Atypical positional nystagmus: Rarely, central vestibular disorders can give rise to positional nystagmus, which can be mistaken for BPV. For example, posterior fossa lesions, especially small cerebellar strokes, can produce paroxysmal positional nystagmus, which can be difficult to differentiate from BPV.10 In addition, spontaneous horizontal nystagmus from acute peripheral vestibulopathies may be enhanced by Dix–Hallpike testing. However, unlike the horizontal (paroxysmal) nystagmus observed in horizontal canal BPV (which changes direction with either ear down), enhanced spontaneous nystagmus is consistently unidirectional. For example, spontaneous nystagmus from a right-sided vestibular neuritis will be left beating in the left lateral and right lateral positions. In contrast, nystagmus from left horizontal canal BPV will be vigorously left beating in the left lateral position and will beat less vigorously to the right in the right lateral position. Low-velocity sustained horizontal, vertical or torsional nystagmus can be found in patients with clinically definite vestibular migraine.11
Mechanical repositioning: The Epley Omniax System (Vesticon, Portland, Ore, USA) is a multi-axial motorised chair that can position and move a seated patient in the plane of any one of the six semicircular canals. It uses real-time infrared video-oculography to enable observation of nystagmus during provocative testing. Studies indicate success rates of 99.3%, 89.2% and 63.2%, respectively, for treatment of posterior, horizontal and anterior canal BPV in a single manoeuvre, which are higher than success rates reported for bedside particle-repositioning manoeuvres.9 However, no randomised trials have directly compared the efficacy of bedside repositioning with that of mechanical repositioning.

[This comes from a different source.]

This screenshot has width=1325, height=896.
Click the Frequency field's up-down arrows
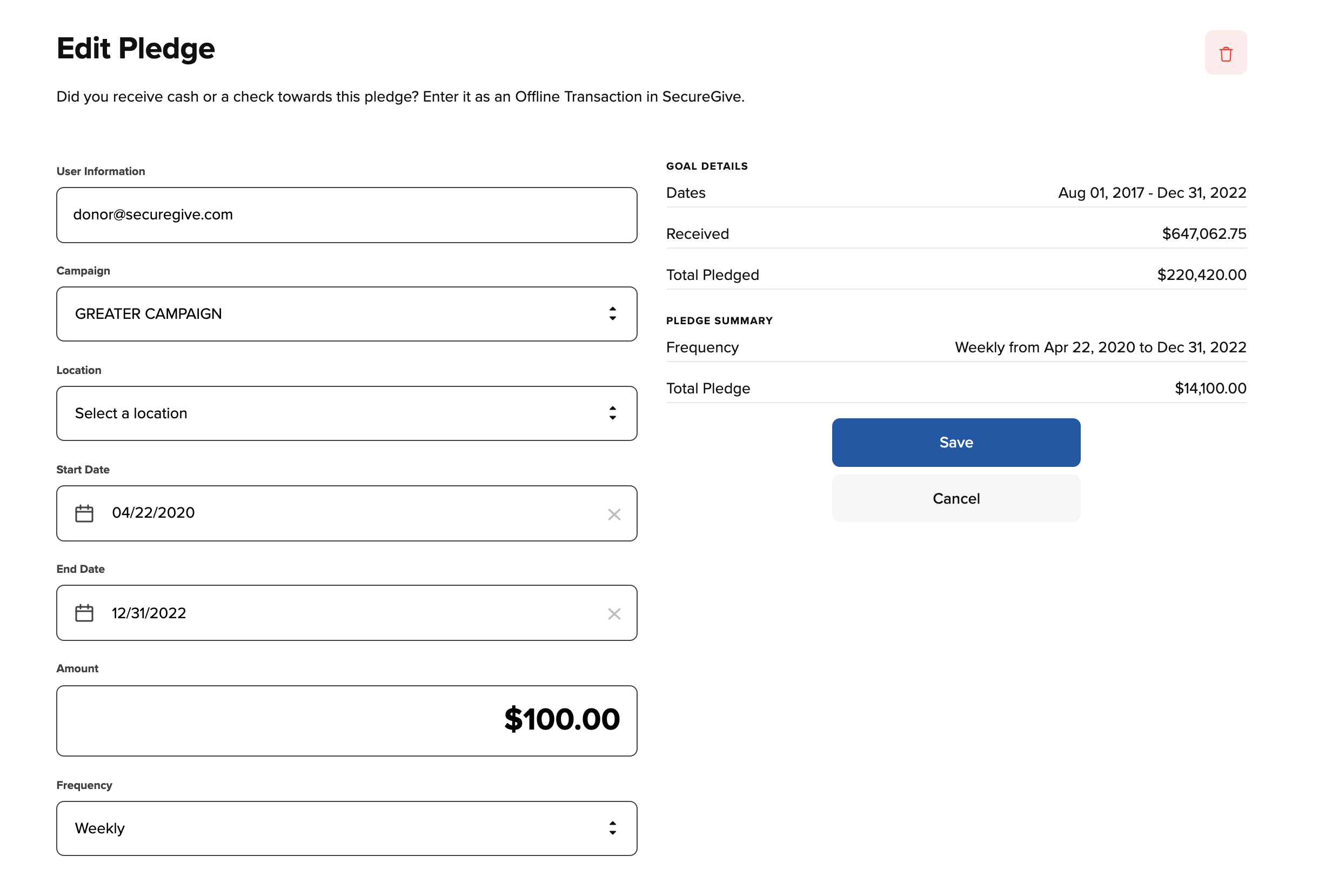point(612,828)
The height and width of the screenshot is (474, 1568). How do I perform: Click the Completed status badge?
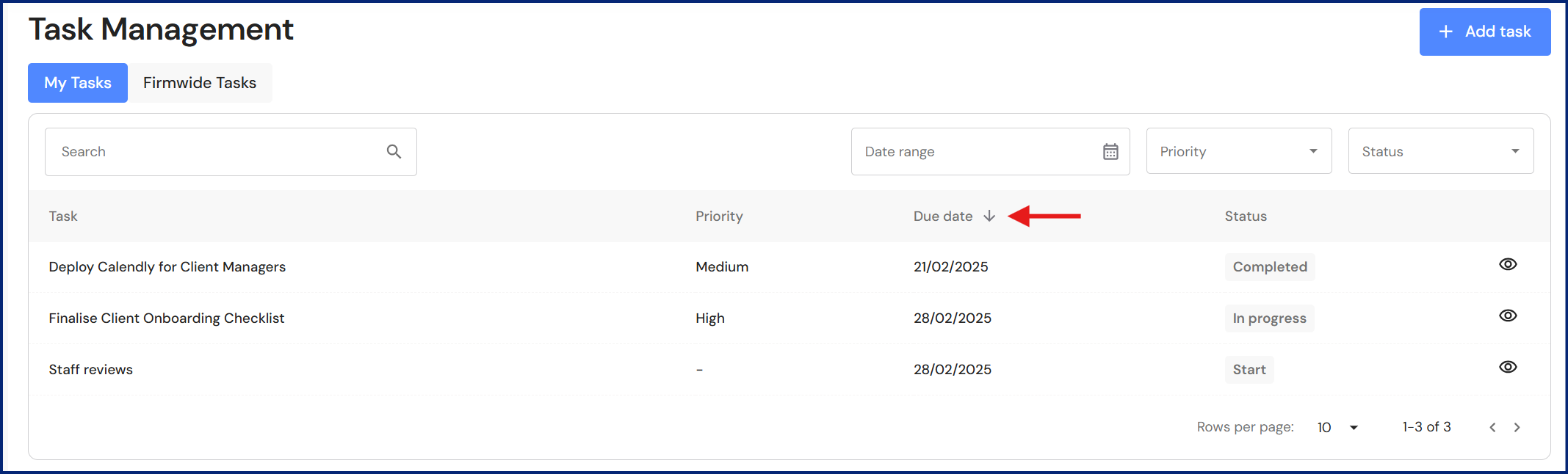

Canal plugging: Posterior semicircular canal occlusion is an effective treatment option for debilitating posterior canal BPV that is unresponsive to bedside repositioning. In the largest case series reported to date, all but one of 44 patients who underwent this procedure were relieved of BPV on follow-up between 6 months and 12 years.12 One patient with normal preoperative hearing developed delayed sudden hearing loss in the treated ear at 3 months. Postoperative imbalance and motion sensitivity (up to 4 weeks) was reported in all patients, with more prolonged symptoms in six.
Summary
Benign positional vertigo (BPV) is the most common cause of episodic vertigo. It results from activation of semicircular canal receptors by the movement of calcium carbonate particles (otoconia) which dislodge from the otolith membranes.
During changes in head position, the otoconia either float freely within the semicircular canal duct (canalithiasis) or adhere to and move with the cupula of the canal (cupulolithiasis).
BPV from canalithiasis evokes brief spells of vertigo lasting seconds and can be diagnosed at the bedside by provoking paroxysmal vertigo and nystagmus on tilting the head in the plane of the affected canal. The nystagmus has a unique rotational axis perpendicular to the affected canal.
The Dix–Hallpike test is a simple means of confirming the diagnosis in patients presenting with episodic vertigo or imbalance. Audiovestibular tests are only indicated if a symptomatic primary underlying inner ear disease is suspected.
In over 80% of patients, BPV can be treated successfully with a single bedside Epley (particle-repositioning) manoeuvre, which can be performed by any medical practitioner.